=== Data for the task ===
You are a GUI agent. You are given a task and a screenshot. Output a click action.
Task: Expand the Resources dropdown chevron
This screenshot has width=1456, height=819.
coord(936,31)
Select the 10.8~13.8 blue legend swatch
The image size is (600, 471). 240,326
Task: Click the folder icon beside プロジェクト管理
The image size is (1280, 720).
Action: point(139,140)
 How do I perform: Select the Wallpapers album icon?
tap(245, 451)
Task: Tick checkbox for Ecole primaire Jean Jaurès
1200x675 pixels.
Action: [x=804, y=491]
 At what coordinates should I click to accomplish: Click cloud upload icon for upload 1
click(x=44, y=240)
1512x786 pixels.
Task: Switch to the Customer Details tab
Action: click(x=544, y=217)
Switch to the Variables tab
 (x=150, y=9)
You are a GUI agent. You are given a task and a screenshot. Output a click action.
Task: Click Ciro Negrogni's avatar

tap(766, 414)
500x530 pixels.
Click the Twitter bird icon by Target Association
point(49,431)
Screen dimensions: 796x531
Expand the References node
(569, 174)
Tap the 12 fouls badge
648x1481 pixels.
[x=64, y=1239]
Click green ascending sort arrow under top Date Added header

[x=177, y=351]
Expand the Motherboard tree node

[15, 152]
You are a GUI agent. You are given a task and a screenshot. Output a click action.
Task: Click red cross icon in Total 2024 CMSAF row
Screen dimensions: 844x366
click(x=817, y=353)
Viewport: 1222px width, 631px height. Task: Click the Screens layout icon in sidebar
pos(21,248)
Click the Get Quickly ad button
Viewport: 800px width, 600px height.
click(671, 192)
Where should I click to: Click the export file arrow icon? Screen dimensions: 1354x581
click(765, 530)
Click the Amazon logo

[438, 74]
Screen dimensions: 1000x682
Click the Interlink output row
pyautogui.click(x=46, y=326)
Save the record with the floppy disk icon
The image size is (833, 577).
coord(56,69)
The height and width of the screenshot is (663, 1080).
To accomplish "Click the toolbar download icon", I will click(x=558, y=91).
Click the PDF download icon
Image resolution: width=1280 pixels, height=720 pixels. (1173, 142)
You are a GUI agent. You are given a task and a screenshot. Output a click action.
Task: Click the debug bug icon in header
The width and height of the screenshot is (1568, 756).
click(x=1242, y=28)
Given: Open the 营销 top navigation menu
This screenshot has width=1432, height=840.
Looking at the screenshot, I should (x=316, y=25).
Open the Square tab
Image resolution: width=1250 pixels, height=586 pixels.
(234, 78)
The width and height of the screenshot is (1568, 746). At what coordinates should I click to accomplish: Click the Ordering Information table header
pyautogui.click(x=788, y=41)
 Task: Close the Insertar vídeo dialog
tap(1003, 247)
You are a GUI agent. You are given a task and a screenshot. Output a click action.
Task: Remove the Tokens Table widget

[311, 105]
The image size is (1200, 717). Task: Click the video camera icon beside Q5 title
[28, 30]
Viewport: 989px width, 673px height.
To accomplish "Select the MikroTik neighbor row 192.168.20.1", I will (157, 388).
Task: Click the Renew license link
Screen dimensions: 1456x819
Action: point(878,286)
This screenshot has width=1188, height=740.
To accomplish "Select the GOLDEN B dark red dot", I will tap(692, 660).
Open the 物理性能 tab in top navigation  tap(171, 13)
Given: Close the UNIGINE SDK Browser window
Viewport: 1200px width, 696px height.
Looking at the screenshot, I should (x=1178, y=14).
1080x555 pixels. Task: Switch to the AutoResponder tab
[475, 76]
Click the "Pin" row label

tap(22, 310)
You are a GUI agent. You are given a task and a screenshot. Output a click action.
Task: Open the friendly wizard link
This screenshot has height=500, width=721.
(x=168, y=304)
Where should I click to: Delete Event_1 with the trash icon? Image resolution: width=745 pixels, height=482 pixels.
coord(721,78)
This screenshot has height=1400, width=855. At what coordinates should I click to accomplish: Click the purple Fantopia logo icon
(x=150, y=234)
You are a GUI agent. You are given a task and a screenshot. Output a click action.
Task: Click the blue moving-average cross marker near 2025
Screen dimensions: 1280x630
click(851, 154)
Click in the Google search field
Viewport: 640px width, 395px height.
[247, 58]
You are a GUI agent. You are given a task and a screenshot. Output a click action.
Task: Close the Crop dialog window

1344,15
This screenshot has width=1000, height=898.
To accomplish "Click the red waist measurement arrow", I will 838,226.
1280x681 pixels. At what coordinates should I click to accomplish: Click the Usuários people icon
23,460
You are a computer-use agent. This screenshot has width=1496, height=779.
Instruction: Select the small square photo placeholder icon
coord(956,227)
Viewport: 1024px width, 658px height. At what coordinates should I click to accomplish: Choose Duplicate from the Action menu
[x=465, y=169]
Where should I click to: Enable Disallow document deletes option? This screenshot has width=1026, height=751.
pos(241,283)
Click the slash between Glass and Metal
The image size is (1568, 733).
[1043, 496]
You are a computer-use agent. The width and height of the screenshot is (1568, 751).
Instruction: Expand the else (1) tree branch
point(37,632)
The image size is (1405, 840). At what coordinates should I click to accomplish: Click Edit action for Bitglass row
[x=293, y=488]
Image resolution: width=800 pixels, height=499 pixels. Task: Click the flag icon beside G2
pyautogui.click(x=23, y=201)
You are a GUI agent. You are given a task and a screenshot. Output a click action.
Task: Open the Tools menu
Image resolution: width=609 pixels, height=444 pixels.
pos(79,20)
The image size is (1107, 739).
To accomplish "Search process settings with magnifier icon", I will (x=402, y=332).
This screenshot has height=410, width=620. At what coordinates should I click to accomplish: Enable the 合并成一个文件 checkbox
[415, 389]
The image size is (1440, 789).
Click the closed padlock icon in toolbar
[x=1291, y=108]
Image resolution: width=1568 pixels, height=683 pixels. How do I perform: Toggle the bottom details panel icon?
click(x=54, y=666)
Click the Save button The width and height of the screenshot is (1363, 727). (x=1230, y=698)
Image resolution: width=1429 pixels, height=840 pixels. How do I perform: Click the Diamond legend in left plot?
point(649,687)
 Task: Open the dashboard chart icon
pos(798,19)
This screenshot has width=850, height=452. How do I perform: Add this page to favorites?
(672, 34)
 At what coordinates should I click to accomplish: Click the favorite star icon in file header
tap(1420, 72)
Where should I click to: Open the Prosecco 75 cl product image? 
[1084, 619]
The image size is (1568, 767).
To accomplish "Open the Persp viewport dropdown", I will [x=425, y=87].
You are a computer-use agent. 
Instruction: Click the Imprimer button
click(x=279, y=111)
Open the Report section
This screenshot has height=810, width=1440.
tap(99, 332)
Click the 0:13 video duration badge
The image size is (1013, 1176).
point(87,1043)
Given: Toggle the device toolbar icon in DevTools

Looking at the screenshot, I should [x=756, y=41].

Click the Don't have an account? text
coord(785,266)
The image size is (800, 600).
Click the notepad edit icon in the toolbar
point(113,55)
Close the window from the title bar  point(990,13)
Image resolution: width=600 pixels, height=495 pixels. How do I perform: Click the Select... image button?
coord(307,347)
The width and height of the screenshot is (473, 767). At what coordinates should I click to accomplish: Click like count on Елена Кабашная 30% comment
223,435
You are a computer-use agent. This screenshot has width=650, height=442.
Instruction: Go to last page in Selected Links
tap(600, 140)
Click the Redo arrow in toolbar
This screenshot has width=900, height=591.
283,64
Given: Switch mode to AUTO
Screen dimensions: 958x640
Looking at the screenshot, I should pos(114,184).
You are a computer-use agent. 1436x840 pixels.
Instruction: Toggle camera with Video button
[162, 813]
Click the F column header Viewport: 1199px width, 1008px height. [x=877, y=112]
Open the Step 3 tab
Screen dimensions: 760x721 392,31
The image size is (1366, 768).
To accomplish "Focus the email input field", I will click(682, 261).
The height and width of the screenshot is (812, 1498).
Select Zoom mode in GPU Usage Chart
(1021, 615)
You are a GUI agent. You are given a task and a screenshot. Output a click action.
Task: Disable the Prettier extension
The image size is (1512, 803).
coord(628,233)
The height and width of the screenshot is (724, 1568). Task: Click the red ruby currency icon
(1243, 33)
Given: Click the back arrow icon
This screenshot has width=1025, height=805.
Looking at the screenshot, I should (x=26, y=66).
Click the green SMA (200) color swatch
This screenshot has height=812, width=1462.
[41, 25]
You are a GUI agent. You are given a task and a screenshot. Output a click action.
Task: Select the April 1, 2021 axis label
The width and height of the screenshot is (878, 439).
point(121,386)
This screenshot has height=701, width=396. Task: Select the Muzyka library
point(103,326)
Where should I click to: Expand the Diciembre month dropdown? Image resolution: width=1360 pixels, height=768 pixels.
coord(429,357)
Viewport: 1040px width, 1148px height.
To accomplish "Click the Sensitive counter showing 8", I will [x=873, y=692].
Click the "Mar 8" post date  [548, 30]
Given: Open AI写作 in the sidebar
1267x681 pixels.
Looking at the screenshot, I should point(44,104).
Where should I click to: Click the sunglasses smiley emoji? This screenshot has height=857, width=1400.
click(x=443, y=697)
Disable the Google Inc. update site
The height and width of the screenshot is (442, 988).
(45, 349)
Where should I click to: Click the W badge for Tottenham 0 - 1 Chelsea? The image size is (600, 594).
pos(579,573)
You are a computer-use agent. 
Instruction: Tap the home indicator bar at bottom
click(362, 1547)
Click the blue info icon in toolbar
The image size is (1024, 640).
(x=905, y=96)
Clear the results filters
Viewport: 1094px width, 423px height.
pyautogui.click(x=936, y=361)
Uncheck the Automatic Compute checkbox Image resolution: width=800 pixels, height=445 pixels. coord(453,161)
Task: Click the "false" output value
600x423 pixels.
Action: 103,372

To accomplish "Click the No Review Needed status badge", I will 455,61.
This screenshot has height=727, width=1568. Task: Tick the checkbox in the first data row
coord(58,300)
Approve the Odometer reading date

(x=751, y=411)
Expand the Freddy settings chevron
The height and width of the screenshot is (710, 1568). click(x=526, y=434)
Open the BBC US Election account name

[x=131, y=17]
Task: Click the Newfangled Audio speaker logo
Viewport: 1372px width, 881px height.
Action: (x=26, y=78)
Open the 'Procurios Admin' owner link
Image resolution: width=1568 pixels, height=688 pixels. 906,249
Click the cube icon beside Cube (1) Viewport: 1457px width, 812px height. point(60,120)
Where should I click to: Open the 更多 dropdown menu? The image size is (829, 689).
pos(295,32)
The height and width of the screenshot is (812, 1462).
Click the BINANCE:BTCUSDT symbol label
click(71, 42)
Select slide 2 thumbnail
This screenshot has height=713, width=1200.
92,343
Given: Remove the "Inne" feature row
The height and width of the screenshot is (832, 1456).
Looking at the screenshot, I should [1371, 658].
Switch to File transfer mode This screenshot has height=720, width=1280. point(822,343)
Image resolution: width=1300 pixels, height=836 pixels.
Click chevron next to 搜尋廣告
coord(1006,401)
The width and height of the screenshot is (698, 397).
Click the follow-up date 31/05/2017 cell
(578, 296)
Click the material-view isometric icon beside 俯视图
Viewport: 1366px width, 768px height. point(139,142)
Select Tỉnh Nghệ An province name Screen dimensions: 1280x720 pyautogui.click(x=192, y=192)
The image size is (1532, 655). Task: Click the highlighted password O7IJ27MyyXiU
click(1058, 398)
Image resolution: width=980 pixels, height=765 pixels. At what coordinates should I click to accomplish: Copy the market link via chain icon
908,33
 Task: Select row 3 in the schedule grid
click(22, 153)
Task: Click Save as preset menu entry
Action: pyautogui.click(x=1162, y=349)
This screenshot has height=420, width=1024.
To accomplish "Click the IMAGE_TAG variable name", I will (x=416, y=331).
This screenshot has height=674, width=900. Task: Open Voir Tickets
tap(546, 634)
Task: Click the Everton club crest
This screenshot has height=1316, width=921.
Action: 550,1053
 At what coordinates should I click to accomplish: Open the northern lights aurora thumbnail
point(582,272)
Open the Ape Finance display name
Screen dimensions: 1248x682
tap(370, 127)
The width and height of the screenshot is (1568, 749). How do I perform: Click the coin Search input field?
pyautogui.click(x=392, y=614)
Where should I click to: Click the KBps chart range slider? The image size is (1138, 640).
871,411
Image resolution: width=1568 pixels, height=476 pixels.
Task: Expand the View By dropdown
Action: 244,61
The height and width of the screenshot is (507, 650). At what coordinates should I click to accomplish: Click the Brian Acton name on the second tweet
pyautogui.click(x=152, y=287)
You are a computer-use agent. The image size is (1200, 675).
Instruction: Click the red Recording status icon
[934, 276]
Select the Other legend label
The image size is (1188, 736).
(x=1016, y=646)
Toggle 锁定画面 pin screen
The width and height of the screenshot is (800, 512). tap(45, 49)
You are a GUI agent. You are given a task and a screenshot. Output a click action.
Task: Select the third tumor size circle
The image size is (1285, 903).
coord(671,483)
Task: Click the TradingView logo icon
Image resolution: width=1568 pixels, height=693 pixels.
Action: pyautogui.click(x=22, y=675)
===
Return word for word the lines above from the line with "Given: Toggle the" to the line with "has width=650, height=442.", including both and leaving out all others.

Given: Toggle the device toolbar icon in DevTools

Looking at the screenshot, I should [x=756, y=41].

Click the Don't have an account? text
coord(785,266)
The image size is (800, 600).
Click the notepad edit icon in the toolbar
point(113,55)
Close the window from the title bar  point(990,13)
Image resolution: width=600 pixels, height=495 pixels. How do I perform: Click the Select... image button?
coord(307,347)
The width and height of the screenshot is (473, 767). At what coordinates should I click to accomplish: Click like count on Елена Кабашная 30% comment
223,435
You are a computer-use agent. This screenshot has width=650, height=442.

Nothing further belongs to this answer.